A few seconds of friction when logging in is nothing compared to the hours or months spent recovering from an account breach. In Web3, strong 2FA isn’t optional – it’s your first real line of defense.
Mistake #10. Not Rotating Passwords Regularly
Most crypto users set a strong password once and never think about it again. The problem? Password leaks don’t always happen instantly. A password exposed in a data breach months or even years ago can still be valid today – and attackers know this.
The Hashlock team adds: “If a compromised password is reused across crypto wallets, exchanges, or email accounts connected to your crypto activity, it becomes an open door for unauthorized access.”
The fix is simple: rotate passwords every 3 to 6 months, especially on accounts tied to exchanges, email, password managers, and any Web3 tool that touches your identity. Combine this with strong 2FA and unique passwords for each service. Even if an old credential surfaces online, it won’t put your assets at risk.
Mistake #11. Falling for “Get Rich Quick” Schemes and Unrealistic Yields
Every bull run brings a wave of scams disguised as “innovative DeFi protocols” offering absurd yields – 50x, 90x, or “guaranteed” returns. These promises prey on FOMO and are designed to lure users into depositing funds into contracts controlled by attackers. Once the liquidity flows in, the team disappears, the token crashes, or a hidden function drains the pool.
Legitimate on-chain protocols never promise overnight wealth. Sustainable yields are proportional to real economic activity, not magic multipliers.
“If a blockchain project markets impossible returns, lacks transparency, or pressures you to ‘get in fast,’ treat it as a scam and walk away. In a Web3 ecosystem, skepticism is a security skill – and unrealistic rewards are one of the biggest red flags,” says the Hashlock team.
Mistake #12. Never Revoking Old Token Approvals
Very often, crypto users assume that once they stop using a dApp, the connection “ends.” The Hashlock team admits that “in reality, any time you grant a contract permission to spend your tokens, that approval usually remains active indefinitely – even years later”.
Over time, this creates a hidden attack surface: dozens of old approvals linked to projects you no longer use or barely remember. If any one of those smart contracts gets exploited, an attacker could drain assets from your wallet without needing a new signature.
The fix is simple but powerful. Once a month, review and revoke outdated approvals using tools like Revoke.cash, DeBank, Fire, or your crypto wallet’s built-in permissions dashboard.
Mistake #13. Having No Recovery or Backup Plan
Many crypto enthusiasts focus heavily on preventing hacks but ignore the more common failure modes: lost devices, accidental damage, or family members needing access in an emergency.
If your seed phrase exists in only one location, or if no trusted person knows how to recover your assets when something happens to you, simple life events can result in the same irreversible outcome as a hack.
A healthy security routine includes resilience planning.
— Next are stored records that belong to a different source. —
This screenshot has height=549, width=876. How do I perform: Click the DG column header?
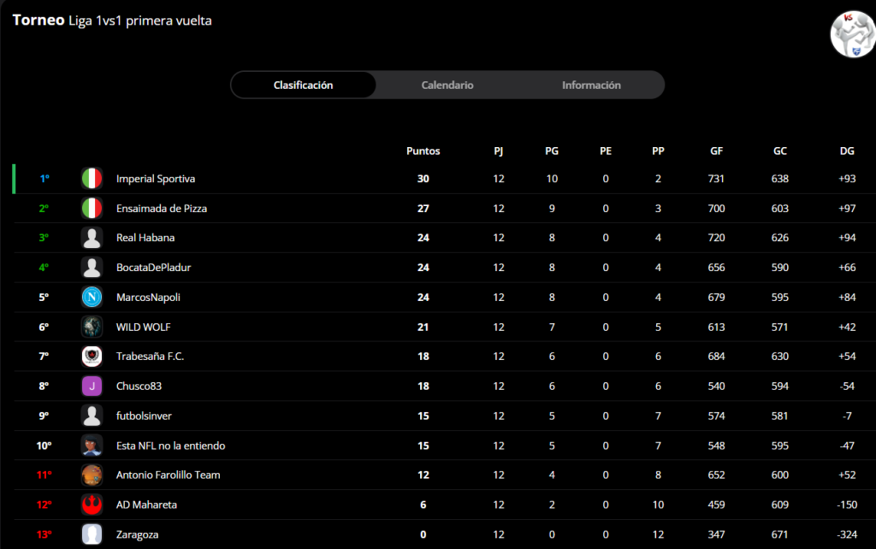coord(847,151)
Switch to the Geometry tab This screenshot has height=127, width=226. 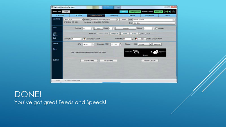point(114,15)
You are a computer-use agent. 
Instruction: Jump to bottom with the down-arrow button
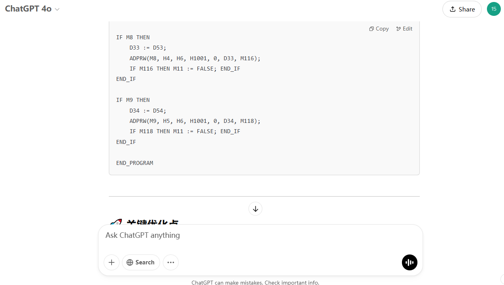tap(255, 209)
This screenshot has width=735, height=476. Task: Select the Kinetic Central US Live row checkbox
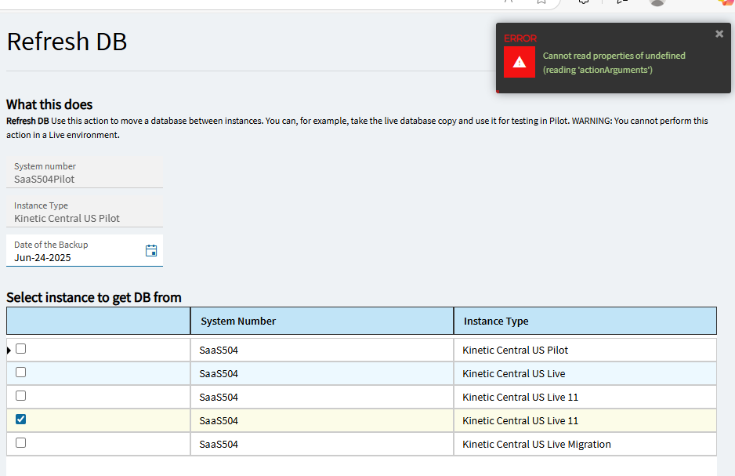click(20, 372)
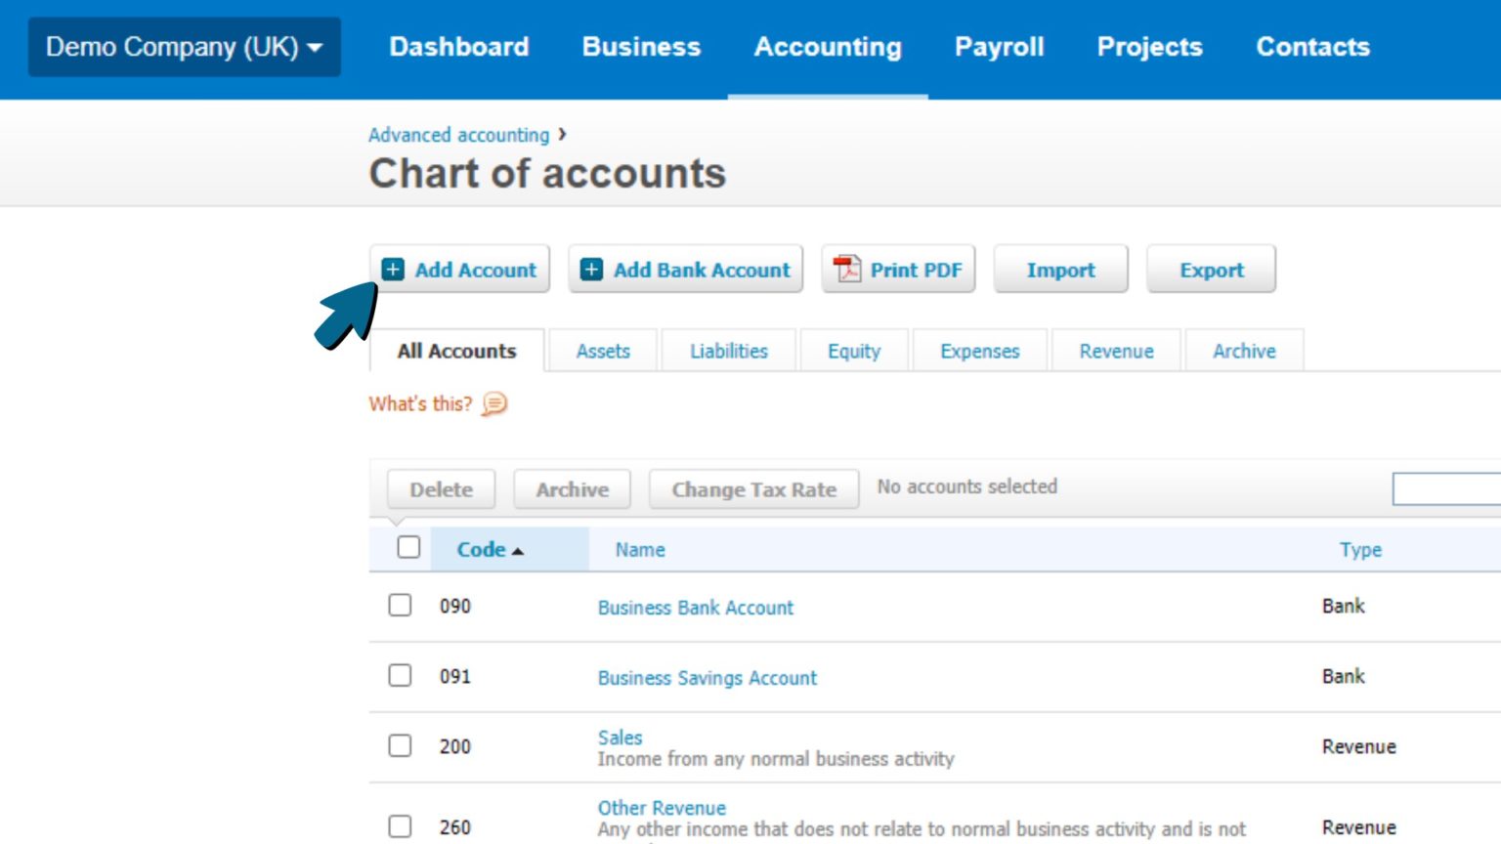Open the speech bubble icon beside What's this?

(493, 403)
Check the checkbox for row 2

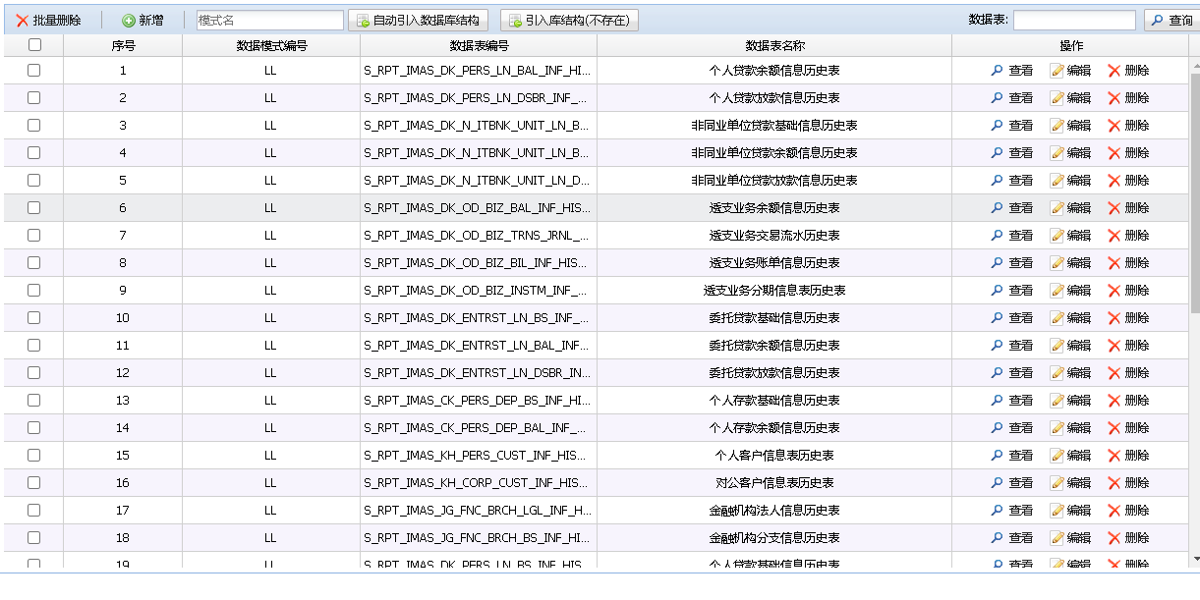click(x=34, y=98)
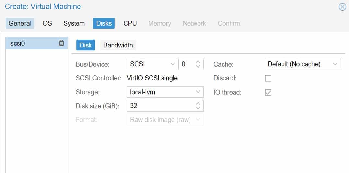Expand the Storage local-lvm dropdown
Screen dimensions: 349x173
[x=165, y=92]
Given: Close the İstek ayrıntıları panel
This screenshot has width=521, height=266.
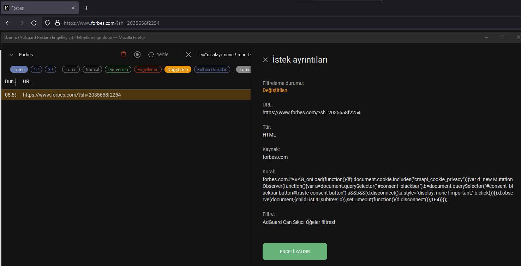Looking at the screenshot, I should pyautogui.click(x=265, y=60).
Every few months, imagine losing access to your PC or phone and test whether your backup strategy holds up. Store duplicate seed phrase backups (paper or metal) in two secure, geographically separate places, such as a home safe and a bank deposit box.
The Hashlock team adds: “For larger portfolios, consider a structured inheritance plan – multi-sig with a trusted family member, legal will instructions, or reputable custody services – so your assets remain accessible even if you can’t personally sign”.
Final Words
Experience shows that most crypto losses don’t come from complex technical exploits but from simple, human-level mistakes. The good news is that in blockchain, you don’t need to be a cybersecurity expert to stay safe. What matters is avoiding the predictable, preventable errors that scammers rely on every day.
By understanding the most common user risks and applying a few consistent habits, anyone can secure their digital assets in Web3. Security isn’t about perfection – it’s about making yourself a harder target.